## Records from a dataset:

== Segment start ==

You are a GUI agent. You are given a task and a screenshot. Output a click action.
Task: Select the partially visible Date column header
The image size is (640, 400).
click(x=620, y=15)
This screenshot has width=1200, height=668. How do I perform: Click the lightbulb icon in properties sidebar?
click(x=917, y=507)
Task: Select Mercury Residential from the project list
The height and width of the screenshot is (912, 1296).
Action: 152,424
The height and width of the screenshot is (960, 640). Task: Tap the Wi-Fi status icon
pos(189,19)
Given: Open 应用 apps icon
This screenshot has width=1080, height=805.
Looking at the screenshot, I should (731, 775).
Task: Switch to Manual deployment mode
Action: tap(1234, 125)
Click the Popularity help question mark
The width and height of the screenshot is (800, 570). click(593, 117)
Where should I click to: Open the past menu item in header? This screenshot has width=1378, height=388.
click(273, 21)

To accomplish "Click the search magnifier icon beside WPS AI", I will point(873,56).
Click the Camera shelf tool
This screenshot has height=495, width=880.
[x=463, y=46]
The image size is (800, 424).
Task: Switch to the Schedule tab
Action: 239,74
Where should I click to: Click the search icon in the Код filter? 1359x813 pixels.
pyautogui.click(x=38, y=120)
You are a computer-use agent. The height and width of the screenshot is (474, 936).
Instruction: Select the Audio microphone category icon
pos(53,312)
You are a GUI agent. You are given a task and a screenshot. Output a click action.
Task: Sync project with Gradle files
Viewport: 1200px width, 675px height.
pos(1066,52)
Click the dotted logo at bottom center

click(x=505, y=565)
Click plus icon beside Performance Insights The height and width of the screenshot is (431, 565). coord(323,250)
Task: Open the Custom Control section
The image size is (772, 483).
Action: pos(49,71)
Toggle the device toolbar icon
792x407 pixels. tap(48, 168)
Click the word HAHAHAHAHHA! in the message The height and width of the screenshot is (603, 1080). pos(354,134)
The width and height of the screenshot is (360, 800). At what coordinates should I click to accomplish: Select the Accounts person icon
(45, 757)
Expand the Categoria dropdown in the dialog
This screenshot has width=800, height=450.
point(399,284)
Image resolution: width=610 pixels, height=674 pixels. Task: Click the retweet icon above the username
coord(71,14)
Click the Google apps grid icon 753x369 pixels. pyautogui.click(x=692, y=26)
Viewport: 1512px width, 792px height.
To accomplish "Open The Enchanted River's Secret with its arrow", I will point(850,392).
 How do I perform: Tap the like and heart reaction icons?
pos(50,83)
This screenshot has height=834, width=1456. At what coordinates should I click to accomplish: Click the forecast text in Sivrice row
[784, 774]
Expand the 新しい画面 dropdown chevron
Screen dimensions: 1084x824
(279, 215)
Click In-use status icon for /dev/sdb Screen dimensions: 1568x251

== Segment end ==

Each record must be repeated exactly as it appears above.

## Output:
You are a GUI agent. You are given a task and a screenshot. Output a click action.
Task: Select the partially visible Date column header
The image size is (640, 400).
click(x=620, y=15)
This screenshot has width=1200, height=668. How do I perform: Click the lightbulb icon in properties sidebar?
click(x=917, y=507)
Task: Select Mercury Residential from the project list
The height and width of the screenshot is (912, 1296).
Action: 152,424
The height and width of the screenshot is (960, 640). Task: Tap the Wi-Fi status icon
pos(189,19)
Given: Open 应用 apps icon
This screenshot has width=1080, height=805.
Looking at the screenshot, I should (731, 775).
Task: Switch to Manual deployment mode
Action: tap(1234, 125)
Click the Popularity help question mark
The width and height of the screenshot is (800, 570). click(593, 117)
Where should I click to: Open the past menu item in header? This screenshot has width=1378, height=388.
click(273, 21)

To accomplish "Click the search magnifier icon beside WPS AI", I will point(873,56).
Click the Camera shelf tool
This screenshot has height=495, width=880.
[x=463, y=46]
The image size is (800, 424).
Task: Switch to the Schedule tab
Action: 239,74
Where should I click to: Click the search icon in the Код filter? 1359x813 pixels.
pyautogui.click(x=38, y=120)
You are a computer-use agent. The height and width of the screenshot is (474, 936).
Instruction: Select the Audio microphone category icon
pos(53,312)
You are a GUI agent. You are given a task and a screenshot. Output a click action.
Task: Sync project with Gradle files
Viewport: 1200px width, 675px height.
pos(1066,52)
Click the dotted logo at bottom center

click(x=505, y=565)
Click plus icon beside Performance Insights The height and width of the screenshot is (431, 565). coord(323,250)
Task: Open the Custom Control section
The image size is (772, 483).
Action: pos(49,71)
Toggle the device toolbar icon
792x407 pixels. tap(48, 168)
Click the word HAHAHAHAHHA! in the message The height and width of the screenshot is (603, 1080). pos(354,134)
The width and height of the screenshot is (360, 800). At what coordinates should I click to accomplish: Select the Accounts person icon
(45, 757)
Expand the Categoria dropdown in the dialog
This screenshot has width=800, height=450.
point(399,284)
Image resolution: width=610 pixels, height=674 pixels. Task: Click the retweet icon above the username
coord(71,14)
Click the Google apps grid icon 753x369 pixels. pyautogui.click(x=692, y=26)
Viewport: 1512px width, 792px height.
To accomplish "Open The Enchanted River's Secret with its arrow", I will point(850,392).
 How do I perform: Tap the like and heart reaction icons?
pos(50,83)
This screenshot has height=834, width=1456. At what coordinates should I click to accomplish: Click the forecast text in Sivrice row
[784, 774]
Expand the 新しい画面 dropdown chevron
Screen dimensions: 1084x824
(279, 215)
Click In-use status icon for /dev/sdb Screen dimensions: 1568x251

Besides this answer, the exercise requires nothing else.